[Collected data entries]

══════════

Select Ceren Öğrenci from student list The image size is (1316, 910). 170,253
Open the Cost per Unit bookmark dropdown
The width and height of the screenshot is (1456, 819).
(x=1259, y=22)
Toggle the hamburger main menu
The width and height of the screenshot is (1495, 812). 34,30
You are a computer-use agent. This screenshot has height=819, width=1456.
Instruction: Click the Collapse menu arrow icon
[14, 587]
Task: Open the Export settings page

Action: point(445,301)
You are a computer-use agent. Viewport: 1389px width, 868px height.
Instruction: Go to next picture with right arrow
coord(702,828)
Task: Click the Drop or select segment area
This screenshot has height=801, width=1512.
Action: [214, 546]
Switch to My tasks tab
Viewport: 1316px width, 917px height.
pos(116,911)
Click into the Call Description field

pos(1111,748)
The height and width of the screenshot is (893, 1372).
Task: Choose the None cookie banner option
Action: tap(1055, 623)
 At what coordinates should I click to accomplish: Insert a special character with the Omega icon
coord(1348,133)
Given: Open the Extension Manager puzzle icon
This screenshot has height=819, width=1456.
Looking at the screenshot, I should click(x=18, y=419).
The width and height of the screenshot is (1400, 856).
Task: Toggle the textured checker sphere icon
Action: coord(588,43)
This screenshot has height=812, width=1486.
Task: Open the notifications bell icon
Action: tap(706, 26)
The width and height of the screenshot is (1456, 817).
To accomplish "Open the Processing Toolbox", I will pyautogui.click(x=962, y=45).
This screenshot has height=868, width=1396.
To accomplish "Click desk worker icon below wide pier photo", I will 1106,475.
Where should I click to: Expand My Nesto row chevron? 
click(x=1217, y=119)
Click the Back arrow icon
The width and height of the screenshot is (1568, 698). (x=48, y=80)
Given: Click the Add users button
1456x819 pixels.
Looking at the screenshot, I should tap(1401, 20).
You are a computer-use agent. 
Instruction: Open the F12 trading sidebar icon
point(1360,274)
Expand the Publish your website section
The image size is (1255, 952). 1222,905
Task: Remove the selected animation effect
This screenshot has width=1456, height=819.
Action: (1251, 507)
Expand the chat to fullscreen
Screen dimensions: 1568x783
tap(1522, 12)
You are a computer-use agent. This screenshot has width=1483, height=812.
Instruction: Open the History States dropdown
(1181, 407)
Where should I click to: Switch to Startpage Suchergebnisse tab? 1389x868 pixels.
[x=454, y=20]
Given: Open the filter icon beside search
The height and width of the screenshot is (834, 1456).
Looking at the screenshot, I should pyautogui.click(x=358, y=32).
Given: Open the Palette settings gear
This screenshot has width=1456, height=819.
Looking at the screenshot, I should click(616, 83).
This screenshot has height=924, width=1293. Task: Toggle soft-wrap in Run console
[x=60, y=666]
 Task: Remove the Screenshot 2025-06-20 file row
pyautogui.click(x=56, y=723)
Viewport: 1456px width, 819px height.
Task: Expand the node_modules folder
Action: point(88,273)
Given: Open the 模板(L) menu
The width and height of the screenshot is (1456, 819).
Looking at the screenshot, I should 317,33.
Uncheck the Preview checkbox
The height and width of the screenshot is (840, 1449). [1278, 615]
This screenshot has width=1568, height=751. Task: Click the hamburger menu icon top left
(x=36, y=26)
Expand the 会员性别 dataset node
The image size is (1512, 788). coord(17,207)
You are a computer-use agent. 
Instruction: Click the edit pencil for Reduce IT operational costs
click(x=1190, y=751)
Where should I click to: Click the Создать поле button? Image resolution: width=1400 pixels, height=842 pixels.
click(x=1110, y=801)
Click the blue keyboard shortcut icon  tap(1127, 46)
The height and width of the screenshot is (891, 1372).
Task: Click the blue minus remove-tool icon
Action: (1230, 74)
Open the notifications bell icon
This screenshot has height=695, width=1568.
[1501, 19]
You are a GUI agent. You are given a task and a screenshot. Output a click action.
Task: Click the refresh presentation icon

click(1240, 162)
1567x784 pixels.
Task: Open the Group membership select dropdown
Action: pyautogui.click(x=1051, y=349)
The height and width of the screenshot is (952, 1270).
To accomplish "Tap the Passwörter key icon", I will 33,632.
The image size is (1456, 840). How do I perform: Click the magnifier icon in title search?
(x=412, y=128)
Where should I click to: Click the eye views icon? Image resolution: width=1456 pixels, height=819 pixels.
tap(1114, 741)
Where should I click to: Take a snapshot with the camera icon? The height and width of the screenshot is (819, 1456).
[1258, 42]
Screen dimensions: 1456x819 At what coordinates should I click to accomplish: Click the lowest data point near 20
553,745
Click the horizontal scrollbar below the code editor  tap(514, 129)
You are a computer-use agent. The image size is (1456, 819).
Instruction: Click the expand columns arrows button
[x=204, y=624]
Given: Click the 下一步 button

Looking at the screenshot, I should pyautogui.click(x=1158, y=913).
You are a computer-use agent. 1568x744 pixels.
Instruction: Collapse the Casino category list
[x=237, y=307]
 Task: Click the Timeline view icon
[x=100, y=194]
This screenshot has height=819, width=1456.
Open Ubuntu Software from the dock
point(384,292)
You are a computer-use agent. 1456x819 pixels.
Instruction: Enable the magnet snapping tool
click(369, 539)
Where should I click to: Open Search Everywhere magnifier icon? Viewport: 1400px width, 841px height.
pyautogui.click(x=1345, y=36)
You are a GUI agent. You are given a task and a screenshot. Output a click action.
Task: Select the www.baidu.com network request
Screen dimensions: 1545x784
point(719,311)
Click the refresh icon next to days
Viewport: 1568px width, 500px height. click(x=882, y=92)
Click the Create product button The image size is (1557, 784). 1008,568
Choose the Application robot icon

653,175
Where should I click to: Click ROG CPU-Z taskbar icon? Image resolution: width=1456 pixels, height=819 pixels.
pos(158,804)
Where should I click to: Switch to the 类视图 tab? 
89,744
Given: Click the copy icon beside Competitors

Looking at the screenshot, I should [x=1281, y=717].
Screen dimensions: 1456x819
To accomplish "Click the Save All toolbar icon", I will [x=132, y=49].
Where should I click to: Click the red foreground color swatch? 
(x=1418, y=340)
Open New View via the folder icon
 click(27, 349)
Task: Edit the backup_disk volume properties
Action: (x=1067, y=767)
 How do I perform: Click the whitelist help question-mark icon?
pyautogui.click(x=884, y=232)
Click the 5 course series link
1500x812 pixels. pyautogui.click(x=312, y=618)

══════════

EXERCISE DESCRIPTION:
Each line of the data is to be transcribed exactly, with nothing left out.

SOLUTION FOR THIS TASK:
Select Ceren Öğrenci from student list The image size is (1316, 910). 170,253
Open the Cost per Unit bookmark dropdown
The width and height of the screenshot is (1456, 819).
(x=1259, y=22)
Toggle the hamburger main menu
The width and height of the screenshot is (1495, 812). 34,30
You are a computer-use agent. This screenshot has height=819, width=1456.
Instruction: Click the Collapse menu arrow icon
[14, 587]
Task: Open the Export settings page

Action: point(445,301)
You are a computer-use agent. Viewport: 1389px width, 868px height.
Instruction: Go to next picture with right arrow
coord(702,828)
Task: Click the Drop or select segment area
This screenshot has height=801, width=1512.
Action: [214, 546]
Switch to My tasks tab
Viewport: 1316px width, 917px height.
pos(116,911)
Click into the Call Description field

pos(1111,748)
The height and width of the screenshot is (893, 1372).
Task: Choose the None cookie banner option
Action: tap(1055, 623)
 At what coordinates should I click to accomplish: Insert a special character with the Omega icon
coord(1348,133)
Given: Open the Extension Manager puzzle icon
This screenshot has height=819, width=1456.
Looking at the screenshot, I should click(x=18, y=419).
The width and height of the screenshot is (1400, 856).
Task: Toggle the textured checker sphere icon
Action: coord(588,43)
This screenshot has height=812, width=1486.
Task: Open the notifications bell icon
Action: tap(706, 26)
The width and height of the screenshot is (1456, 817).
To accomplish "Open the Processing Toolbox", I will pyautogui.click(x=962, y=45).
This screenshot has height=868, width=1396.
To accomplish "Click desk worker icon below wide pier photo", I will 1106,475.
Where should I click to: Expand My Nesto row chevron? 
click(x=1217, y=119)
Click the Back arrow icon
The width and height of the screenshot is (1568, 698). (x=48, y=80)
Given: Click the Add users button
1456x819 pixels.
Looking at the screenshot, I should tap(1401, 20).
You are a computer-use agent. 
Instruction: Open the F12 trading sidebar icon
point(1360,274)
Expand the Publish your website section
The image size is (1255, 952). 1222,905
Task: Remove the selected animation effect
This screenshot has width=1456, height=819.
Action: (1251, 507)
Expand the chat to fullscreen
Screen dimensions: 1568x783
tap(1522, 12)
You are a computer-use agent. This screenshot has width=1483, height=812.
Instruction: Open the History States dropdown
(1181, 407)
Where should I click to: Switch to Startpage Suchergebnisse tab? 1389x868 pixels.
[x=454, y=20]
Given: Open the filter icon beside search
The height and width of the screenshot is (834, 1456).
Looking at the screenshot, I should pyautogui.click(x=358, y=32).
Given: Open the Palette settings gear
This screenshot has width=1456, height=819.
Looking at the screenshot, I should click(616, 83).
This screenshot has height=924, width=1293. Task: Toggle soft-wrap in Run console
[x=60, y=666]
 Task: Remove the Screenshot 2025-06-20 file row
pyautogui.click(x=56, y=723)
Viewport: 1456px width, 819px height.
Task: Expand the node_modules folder
Action: point(88,273)
Given: Open the 模板(L) menu
The width and height of the screenshot is (1456, 819).
Looking at the screenshot, I should 317,33.
Uncheck the Preview checkbox
The height and width of the screenshot is (840, 1449). [1278, 615]
This screenshot has width=1568, height=751. Task: Click the hamburger menu icon top left
(x=36, y=26)
Expand the 会员性别 dataset node
The image size is (1512, 788). coord(17,207)
You are a computer-use agent. 
Instruction: Click the edit pencil for Reduce IT operational costs
click(x=1190, y=751)
Where should I click to: Click the Создать поле button? Image resolution: width=1400 pixels, height=842 pixels.
click(x=1110, y=801)
Click the blue keyboard shortcut icon  tap(1127, 46)
The height and width of the screenshot is (891, 1372).
Task: Click the blue minus remove-tool icon
Action: (1230, 74)
Open the notifications bell icon
This screenshot has height=695, width=1568.
[1501, 19]
You are a GUI agent. You are given a task and a screenshot. Output a click action.
Task: Click the refresh presentation icon

click(1240, 162)
1567x784 pixels.
Task: Open the Group membership select dropdown
Action: pyautogui.click(x=1051, y=349)
The height and width of the screenshot is (952, 1270).
To accomplish "Tap the Passwörter key icon", I will 33,632.
The image size is (1456, 840). How do I perform: Click the magnifier icon in title search?
(x=412, y=128)
Where should I click to: Click the eye views icon? Image resolution: width=1456 pixels, height=819 pixels.
tap(1114, 741)
Where should I click to: Take a snapshot with the camera icon? The height and width of the screenshot is (819, 1456).
[1258, 42]
Screen dimensions: 1456x819 At what coordinates should I click to accomplish: Click the lowest data point near 20
553,745
Click the horizontal scrollbar below the code editor  tap(514, 129)
You are a computer-use agent. The image size is (1456, 819).
Instruction: Click the expand columns arrows button
[x=204, y=624]
Given: Click the 下一步 button

Looking at the screenshot, I should pyautogui.click(x=1158, y=913).
You are a computer-use agent. 1568x744 pixels.
Instruction: Collapse the Casino category list
[x=237, y=307]
 Task: Click the Timeline view icon
[x=100, y=194]
This screenshot has height=819, width=1456.
Open Ubuntu Software from the dock
point(384,292)
You are a computer-use agent. 1456x819 pixels.
Instruction: Enable the magnet snapping tool
click(369, 539)
Where should I click to: Open Search Everywhere magnifier icon? Viewport: 1400px width, 841px height.
pyautogui.click(x=1345, y=36)
You are a GUI agent. You are given a task and a screenshot. Output a click action.
Task: Select the www.baidu.com network request
Screen dimensions: 1545x784
point(719,311)
Click the refresh icon next to days
Viewport: 1568px width, 500px height. click(x=882, y=92)
Click the Create product button The image size is (1557, 784). 1008,568
Choose the Application robot icon

653,175
Where should I click to: Click ROG CPU-Z taskbar icon? Image resolution: width=1456 pixels, height=819 pixels.
pos(158,804)
Where should I click to: Switch to the 类视图 tab? 
89,744
Given: Click the copy icon beside Competitors

Looking at the screenshot, I should [x=1281, y=717].
Screen dimensions: 1456x819
To accomplish "Click the Save All toolbar icon", I will [x=132, y=49].
Where should I click to: Click the red foreground color swatch? 
(x=1418, y=340)
Open New View via the folder icon
 click(27, 349)
Task: Edit the backup_disk volume properties
Action: (x=1067, y=767)
 How do I perform: Click the whitelist help question-mark icon?
pyautogui.click(x=884, y=232)
Click the 5 course series link
1500x812 pixels. pyautogui.click(x=312, y=618)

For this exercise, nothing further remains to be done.